In summary, then we see how the original view of a 
single program on a single computer, has been replaced by 
a large system of many components and a community of users. 
Thus, we have a multi-user, multi-processor, multi-channel 
system. Moreover, each user of the system asynchronously 
initiates jobs of arbitrary and indeterminate duration which 
subdivide into a sequence of processor and channel tasks. 

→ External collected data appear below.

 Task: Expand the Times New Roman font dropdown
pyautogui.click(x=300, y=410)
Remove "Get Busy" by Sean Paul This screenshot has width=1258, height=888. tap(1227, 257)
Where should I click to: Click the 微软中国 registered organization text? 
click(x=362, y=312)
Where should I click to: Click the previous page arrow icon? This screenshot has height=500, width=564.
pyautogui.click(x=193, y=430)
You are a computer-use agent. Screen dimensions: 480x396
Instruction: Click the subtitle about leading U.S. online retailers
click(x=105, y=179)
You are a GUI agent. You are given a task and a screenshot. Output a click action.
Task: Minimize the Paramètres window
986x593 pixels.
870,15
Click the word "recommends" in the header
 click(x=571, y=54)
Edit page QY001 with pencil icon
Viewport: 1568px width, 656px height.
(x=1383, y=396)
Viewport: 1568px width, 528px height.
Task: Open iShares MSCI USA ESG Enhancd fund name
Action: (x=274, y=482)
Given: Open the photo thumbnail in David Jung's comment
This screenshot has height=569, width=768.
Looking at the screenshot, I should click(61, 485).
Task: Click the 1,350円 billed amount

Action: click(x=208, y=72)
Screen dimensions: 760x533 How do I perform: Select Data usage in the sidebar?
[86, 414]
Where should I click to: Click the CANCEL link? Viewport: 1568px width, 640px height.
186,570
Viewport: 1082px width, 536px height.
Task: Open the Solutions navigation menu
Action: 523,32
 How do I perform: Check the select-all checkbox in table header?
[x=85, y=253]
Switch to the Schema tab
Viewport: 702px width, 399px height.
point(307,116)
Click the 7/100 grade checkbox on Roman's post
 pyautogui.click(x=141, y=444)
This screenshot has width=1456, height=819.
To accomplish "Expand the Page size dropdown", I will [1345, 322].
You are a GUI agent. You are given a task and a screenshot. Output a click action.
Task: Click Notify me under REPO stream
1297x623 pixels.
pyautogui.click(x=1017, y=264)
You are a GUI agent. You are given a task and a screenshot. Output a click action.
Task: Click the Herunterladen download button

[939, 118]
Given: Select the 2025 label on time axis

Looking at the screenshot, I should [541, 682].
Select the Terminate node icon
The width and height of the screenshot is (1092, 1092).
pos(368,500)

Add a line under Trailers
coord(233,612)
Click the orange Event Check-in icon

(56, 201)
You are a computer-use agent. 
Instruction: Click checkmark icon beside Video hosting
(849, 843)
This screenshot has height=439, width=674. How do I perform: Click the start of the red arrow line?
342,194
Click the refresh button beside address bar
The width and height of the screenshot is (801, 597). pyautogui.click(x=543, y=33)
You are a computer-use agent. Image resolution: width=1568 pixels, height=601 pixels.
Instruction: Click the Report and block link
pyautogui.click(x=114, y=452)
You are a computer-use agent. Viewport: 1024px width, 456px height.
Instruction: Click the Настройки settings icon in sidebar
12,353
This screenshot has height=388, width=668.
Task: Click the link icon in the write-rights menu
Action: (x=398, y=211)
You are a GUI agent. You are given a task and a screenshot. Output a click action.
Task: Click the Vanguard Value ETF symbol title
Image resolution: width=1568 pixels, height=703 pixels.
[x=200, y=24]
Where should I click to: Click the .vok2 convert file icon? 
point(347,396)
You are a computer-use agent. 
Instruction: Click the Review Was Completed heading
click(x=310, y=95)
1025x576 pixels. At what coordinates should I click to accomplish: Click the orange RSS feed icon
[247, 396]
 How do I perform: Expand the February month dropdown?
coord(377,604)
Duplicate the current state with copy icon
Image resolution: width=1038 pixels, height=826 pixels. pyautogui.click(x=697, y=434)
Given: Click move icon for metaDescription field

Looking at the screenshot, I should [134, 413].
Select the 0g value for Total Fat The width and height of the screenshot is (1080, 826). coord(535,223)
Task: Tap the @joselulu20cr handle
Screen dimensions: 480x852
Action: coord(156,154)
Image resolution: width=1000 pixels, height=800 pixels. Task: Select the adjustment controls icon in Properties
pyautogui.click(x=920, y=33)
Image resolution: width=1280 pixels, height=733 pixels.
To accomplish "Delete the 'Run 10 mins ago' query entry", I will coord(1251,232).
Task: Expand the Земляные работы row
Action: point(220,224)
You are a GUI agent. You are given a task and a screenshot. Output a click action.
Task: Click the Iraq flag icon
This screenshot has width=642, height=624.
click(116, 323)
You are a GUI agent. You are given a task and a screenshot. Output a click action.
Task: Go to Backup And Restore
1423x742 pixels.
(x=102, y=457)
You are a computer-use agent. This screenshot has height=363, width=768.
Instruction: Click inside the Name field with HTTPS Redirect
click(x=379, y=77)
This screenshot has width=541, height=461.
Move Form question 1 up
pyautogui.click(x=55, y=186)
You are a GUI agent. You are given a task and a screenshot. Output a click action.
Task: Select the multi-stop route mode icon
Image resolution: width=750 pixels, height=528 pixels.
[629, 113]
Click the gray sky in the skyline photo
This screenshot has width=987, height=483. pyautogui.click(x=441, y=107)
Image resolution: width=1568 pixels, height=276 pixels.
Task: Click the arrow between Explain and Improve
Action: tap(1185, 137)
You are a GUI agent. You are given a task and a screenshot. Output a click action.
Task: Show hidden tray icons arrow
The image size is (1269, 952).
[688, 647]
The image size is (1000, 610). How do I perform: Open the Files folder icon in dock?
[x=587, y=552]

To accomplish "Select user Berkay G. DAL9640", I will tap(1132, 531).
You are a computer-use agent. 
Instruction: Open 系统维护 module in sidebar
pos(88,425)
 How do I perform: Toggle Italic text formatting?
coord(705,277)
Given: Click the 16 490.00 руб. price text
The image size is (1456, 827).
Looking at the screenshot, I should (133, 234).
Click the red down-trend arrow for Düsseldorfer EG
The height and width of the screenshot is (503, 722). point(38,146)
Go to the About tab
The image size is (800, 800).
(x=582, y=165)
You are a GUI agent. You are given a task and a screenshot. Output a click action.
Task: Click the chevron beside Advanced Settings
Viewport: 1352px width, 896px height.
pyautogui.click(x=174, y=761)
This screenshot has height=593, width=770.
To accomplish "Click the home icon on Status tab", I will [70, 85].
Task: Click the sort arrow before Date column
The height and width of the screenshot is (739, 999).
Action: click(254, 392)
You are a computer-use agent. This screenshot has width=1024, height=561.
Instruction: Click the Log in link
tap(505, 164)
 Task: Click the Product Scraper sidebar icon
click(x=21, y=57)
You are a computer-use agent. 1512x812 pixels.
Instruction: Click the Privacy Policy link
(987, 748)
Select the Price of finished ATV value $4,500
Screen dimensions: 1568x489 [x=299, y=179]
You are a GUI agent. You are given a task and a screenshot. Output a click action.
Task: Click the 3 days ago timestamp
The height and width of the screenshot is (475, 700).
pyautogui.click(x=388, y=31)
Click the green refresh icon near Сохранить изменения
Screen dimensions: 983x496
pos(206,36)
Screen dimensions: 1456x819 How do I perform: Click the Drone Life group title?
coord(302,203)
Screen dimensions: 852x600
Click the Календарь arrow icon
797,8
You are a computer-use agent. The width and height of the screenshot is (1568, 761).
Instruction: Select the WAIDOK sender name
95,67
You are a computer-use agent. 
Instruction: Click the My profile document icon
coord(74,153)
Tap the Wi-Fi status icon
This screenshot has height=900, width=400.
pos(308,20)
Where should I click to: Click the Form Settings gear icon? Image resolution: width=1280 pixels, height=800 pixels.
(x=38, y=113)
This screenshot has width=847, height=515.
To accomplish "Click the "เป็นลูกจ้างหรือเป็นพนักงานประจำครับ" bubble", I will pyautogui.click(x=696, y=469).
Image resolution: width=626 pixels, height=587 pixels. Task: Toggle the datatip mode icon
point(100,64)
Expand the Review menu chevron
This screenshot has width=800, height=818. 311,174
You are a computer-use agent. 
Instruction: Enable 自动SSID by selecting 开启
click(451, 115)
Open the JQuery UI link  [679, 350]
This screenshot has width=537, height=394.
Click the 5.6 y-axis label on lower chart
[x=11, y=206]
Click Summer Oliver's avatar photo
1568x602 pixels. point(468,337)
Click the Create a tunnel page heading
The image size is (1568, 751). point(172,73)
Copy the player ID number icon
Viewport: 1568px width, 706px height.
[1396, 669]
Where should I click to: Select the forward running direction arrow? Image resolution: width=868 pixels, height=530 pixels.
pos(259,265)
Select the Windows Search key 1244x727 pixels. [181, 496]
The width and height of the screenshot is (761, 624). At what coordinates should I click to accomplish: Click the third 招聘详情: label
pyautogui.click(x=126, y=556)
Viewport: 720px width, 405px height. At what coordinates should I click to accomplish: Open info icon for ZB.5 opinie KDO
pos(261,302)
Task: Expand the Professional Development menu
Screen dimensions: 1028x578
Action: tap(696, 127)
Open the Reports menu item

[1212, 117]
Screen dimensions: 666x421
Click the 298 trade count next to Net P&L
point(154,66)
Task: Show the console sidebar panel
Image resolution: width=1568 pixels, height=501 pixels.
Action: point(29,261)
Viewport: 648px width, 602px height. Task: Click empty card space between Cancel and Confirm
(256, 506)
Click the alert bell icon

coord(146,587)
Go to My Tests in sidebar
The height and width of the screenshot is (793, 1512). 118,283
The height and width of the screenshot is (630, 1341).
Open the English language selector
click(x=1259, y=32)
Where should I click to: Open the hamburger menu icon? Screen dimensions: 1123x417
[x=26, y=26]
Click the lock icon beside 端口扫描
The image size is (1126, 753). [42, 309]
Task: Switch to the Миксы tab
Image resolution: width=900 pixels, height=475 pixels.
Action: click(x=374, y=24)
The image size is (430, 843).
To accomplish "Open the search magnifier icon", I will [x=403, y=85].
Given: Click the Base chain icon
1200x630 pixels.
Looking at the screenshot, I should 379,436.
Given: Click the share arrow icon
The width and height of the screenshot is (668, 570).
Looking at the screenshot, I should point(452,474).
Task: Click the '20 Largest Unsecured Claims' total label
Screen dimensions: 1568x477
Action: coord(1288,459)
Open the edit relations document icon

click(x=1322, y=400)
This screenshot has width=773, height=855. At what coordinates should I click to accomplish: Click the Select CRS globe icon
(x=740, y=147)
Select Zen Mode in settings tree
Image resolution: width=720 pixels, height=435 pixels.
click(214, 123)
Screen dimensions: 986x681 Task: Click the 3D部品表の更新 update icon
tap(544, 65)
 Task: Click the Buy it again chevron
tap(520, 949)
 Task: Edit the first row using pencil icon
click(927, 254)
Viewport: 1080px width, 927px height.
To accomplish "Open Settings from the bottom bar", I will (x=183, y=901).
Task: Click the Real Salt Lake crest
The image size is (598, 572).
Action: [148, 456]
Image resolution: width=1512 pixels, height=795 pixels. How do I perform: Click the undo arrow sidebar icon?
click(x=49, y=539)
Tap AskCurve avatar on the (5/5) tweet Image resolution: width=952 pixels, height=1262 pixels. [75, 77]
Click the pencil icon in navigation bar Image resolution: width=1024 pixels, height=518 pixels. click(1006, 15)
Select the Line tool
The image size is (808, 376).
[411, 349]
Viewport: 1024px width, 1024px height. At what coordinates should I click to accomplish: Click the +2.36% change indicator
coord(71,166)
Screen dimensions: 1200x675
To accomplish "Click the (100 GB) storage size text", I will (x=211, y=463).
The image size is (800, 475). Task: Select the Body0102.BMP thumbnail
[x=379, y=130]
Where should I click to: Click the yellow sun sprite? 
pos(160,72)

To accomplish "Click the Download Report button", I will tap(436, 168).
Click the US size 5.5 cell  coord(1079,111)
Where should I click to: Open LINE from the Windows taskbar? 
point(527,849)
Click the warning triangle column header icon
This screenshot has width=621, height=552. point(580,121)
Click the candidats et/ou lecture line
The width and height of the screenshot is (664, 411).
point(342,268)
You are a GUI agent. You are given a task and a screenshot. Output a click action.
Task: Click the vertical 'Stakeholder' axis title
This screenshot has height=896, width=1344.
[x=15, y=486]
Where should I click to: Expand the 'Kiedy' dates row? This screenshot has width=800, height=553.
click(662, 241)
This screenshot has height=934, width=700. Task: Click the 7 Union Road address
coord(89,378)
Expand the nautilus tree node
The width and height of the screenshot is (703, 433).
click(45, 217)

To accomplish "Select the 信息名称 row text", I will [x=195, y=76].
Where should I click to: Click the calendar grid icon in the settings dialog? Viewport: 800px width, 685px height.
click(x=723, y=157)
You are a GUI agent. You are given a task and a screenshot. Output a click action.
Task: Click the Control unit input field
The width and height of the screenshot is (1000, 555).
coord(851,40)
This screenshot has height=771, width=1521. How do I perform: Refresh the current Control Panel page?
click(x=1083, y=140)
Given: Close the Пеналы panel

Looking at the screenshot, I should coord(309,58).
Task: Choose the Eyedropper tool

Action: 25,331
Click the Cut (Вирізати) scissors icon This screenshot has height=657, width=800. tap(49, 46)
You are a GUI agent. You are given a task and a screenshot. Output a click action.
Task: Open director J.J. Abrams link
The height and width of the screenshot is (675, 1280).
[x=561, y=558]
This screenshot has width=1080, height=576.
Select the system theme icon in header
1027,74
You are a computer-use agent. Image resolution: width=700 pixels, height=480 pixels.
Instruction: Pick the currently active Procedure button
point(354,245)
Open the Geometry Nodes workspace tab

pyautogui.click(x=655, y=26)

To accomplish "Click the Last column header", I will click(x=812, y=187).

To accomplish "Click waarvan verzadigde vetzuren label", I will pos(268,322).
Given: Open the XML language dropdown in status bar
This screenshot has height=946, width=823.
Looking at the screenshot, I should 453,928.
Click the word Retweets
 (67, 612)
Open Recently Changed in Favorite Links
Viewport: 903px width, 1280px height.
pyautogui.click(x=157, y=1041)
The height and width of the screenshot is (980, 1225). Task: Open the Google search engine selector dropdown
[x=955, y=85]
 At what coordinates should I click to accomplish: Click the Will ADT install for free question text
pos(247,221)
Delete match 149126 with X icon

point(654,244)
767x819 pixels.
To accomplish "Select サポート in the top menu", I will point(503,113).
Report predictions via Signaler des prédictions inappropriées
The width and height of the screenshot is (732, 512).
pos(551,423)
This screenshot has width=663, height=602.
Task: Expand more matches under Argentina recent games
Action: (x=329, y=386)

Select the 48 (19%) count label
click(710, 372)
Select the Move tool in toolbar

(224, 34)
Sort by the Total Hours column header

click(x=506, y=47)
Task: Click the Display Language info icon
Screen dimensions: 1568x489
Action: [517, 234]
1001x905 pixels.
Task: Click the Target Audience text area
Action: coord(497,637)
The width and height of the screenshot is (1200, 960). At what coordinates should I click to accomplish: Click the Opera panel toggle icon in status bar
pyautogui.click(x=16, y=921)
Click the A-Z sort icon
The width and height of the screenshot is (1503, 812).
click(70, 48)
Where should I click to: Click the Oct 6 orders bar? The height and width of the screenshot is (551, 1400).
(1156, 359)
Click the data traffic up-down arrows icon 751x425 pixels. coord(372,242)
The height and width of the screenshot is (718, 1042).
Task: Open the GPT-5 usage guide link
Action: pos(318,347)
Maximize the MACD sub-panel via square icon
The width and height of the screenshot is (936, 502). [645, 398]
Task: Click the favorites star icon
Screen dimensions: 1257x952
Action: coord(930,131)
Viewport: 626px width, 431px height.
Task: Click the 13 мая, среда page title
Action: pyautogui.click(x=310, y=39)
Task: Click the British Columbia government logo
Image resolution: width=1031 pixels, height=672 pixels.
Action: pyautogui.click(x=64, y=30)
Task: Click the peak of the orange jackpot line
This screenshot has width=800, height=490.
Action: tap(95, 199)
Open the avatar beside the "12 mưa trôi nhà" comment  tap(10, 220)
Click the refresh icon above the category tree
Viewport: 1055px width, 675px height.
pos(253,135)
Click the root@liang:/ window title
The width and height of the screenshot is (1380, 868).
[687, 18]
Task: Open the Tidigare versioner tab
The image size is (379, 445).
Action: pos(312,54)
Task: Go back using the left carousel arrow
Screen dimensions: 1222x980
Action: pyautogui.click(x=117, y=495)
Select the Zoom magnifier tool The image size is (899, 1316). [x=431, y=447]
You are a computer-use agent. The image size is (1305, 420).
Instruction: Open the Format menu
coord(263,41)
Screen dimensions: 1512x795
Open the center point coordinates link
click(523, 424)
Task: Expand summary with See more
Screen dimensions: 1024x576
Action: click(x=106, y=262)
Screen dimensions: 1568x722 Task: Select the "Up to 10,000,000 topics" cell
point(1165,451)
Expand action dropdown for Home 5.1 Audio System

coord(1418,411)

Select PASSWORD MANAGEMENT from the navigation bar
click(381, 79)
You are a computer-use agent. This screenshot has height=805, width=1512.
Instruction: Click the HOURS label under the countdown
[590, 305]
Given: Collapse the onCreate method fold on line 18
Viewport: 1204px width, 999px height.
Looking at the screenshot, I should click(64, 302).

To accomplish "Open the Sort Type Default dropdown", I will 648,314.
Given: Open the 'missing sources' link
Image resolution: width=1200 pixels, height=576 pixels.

It is out of this seemingly chaotic, random environment that 
we finally arrive at a public utility-like view of a comp- 
utation center. For instead of chaos, we can average over 
all the different user requests to achieve nearly total 
utilization of all resources. The task of multiprogramming 
required to do this need only be organized once in the central 
supervisory program. Each user thus enjoys the benefit of 
efficiency without the inelegance and pain of trying to average 
the demands of his own particular program. 


The above “exploding popcorn" view of computer use, where 
tasks dynamically start and stop every few milliseconds and 
where the memory requirements of tasks similarly grow and 
shrink, means that one of the major jobs of the supervisory 
program is the allocation and scheduling of computer resources. 
The general strategy is clear. Each user's job is subdivided 
into tasks, (usually as the job proceeds), each task of which 
is placed in an appropriate queue (i.e. for a processor or a 
channel). Processors or channels are in turn assigned new 
tasks as they either complete or are removed from old tasks. 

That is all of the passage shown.